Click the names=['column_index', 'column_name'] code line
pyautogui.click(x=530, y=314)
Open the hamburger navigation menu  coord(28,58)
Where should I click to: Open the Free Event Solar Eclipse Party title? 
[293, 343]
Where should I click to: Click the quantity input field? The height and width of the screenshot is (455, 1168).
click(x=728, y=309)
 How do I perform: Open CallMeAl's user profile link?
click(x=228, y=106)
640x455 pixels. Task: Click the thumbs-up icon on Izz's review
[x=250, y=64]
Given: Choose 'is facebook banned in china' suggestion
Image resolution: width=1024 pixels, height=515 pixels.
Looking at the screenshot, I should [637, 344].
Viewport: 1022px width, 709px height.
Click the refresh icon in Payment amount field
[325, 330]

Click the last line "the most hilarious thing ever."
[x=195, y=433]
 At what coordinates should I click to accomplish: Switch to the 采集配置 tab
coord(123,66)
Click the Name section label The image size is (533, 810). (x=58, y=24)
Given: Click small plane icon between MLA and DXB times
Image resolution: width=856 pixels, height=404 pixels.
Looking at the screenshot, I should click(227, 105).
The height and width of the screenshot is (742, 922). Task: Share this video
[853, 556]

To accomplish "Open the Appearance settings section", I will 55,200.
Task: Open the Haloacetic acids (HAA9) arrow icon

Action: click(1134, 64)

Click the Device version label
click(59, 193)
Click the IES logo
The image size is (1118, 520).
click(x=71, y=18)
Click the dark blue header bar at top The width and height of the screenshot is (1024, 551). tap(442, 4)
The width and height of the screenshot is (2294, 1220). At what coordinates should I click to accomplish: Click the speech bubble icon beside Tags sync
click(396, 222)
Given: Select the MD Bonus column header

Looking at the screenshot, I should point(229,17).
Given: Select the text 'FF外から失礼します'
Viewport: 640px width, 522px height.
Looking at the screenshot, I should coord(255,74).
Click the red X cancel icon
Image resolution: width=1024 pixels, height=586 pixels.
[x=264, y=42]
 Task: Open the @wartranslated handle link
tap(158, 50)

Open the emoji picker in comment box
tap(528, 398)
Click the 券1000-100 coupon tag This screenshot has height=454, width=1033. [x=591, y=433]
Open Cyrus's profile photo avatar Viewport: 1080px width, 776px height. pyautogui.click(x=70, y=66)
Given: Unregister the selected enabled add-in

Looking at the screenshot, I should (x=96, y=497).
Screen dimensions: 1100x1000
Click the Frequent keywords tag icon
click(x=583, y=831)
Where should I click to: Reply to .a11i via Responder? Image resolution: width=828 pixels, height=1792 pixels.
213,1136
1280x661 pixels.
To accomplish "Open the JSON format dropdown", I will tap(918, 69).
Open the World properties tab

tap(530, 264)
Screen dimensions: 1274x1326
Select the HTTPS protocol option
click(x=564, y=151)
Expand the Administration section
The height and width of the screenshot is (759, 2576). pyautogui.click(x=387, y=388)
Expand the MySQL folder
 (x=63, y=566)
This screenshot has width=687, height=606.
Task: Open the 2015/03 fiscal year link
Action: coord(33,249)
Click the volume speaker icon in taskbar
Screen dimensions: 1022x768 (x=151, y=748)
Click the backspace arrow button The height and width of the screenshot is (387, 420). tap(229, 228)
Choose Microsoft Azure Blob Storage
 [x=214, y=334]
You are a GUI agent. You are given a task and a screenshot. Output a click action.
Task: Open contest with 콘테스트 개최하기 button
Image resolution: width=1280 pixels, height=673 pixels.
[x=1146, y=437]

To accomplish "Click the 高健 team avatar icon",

= = = =

Could you retype the whole listing above without altering a word?

Click the names=['column_index', 'column_name'] code line
pyautogui.click(x=530, y=314)
Open the hamburger navigation menu  coord(28,58)
Where should I click to: Open the Free Event Solar Eclipse Party title? 
[293, 343]
Where should I click to: Click the quantity input field? The height and width of the screenshot is (455, 1168).
click(x=728, y=309)
 How do I perform: Open CallMeAl's user profile link?
click(x=228, y=106)
640x455 pixels. Task: Click the thumbs-up icon on Izz's review
[x=250, y=64]
Given: Choose 'is facebook banned in china' suggestion
Image resolution: width=1024 pixels, height=515 pixels.
Looking at the screenshot, I should [637, 344].
Viewport: 1022px width, 709px height.
Click the refresh icon in Payment amount field
[325, 330]

Click the last line "the most hilarious thing ever."
[x=195, y=433]
 At what coordinates should I click to accomplish: Switch to the 采集配置 tab
coord(123,66)
Click the Name section label The image size is (533, 810). (x=58, y=24)
Given: Click small plane icon between MLA and DXB times
Image resolution: width=856 pixels, height=404 pixels.
Looking at the screenshot, I should click(227, 105).
The height and width of the screenshot is (742, 922). Task: Share this video
[853, 556]

To accomplish "Open the Appearance settings section", I will 55,200.
Task: Open the Haloacetic acids (HAA9) arrow icon

Action: click(1134, 64)

Click the Device version label
click(59, 193)
Click the IES logo
The image size is (1118, 520).
click(x=71, y=18)
Click the dark blue header bar at top The width and height of the screenshot is (1024, 551). tap(442, 4)
The width and height of the screenshot is (2294, 1220). At what coordinates should I click to accomplish: Click the speech bubble icon beside Tags sync
click(396, 222)
Given: Select the MD Bonus column header

Looking at the screenshot, I should point(229,17).
Given: Select the text 'FF外から失礼します'
Viewport: 640px width, 522px height.
Looking at the screenshot, I should coord(255,74).
Click the red X cancel icon
Image resolution: width=1024 pixels, height=586 pixels.
[x=264, y=42]
 Task: Open the @wartranslated handle link
tap(158, 50)

Open the emoji picker in comment box
tap(528, 398)
Click the 券1000-100 coupon tag This screenshot has height=454, width=1033. [x=591, y=433]
Open Cyrus's profile photo avatar Viewport: 1080px width, 776px height. pyautogui.click(x=70, y=66)
Given: Unregister the selected enabled add-in

Looking at the screenshot, I should (x=96, y=497).
Screen dimensions: 1100x1000
Click the Frequent keywords tag icon
click(x=583, y=831)
Where should I click to: Reply to .a11i via Responder? Image resolution: width=828 pixels, height=1792 pixels.
213,1136
1280x661 pixels.
To accomplish "Open the JSON format dropdown", I will tap(918, 69).
Open the World properties tab

tap(530, 264)
Screen dimensions: 1274x1326
Select the HTTPS protocol option
click(x=564, y=151)
Expand the Administration section
The height and width of the screenshot is (759, 2576). pyautogui.click(x=387, y=388)
Expand the MySQL folder
 (x=63, y=566)
This screenshot has width=687, height=606.
Task: Open the 2015/03 fiscal year link
Action: coord(33,249)
Click the volume speaker icon in taskbar
Screen dimensions: 1022x768 (x=151, y=748)
Click the backspace arrow button The height and width of the screenshot is (387, 420). tap(229, 228)
Choose Microsoft Azure Blob Storage
 [x=214, y=334]
You are a GUI agent. You are given a task and a screenshot. Output a click action.
Task: Open contest with 콘테스트 개최하기 button
Image resolution: width=1280 pixels, height=673 pixels.
[x=1146, y=437]

To accomplish "Click the 高健 team avatar icon",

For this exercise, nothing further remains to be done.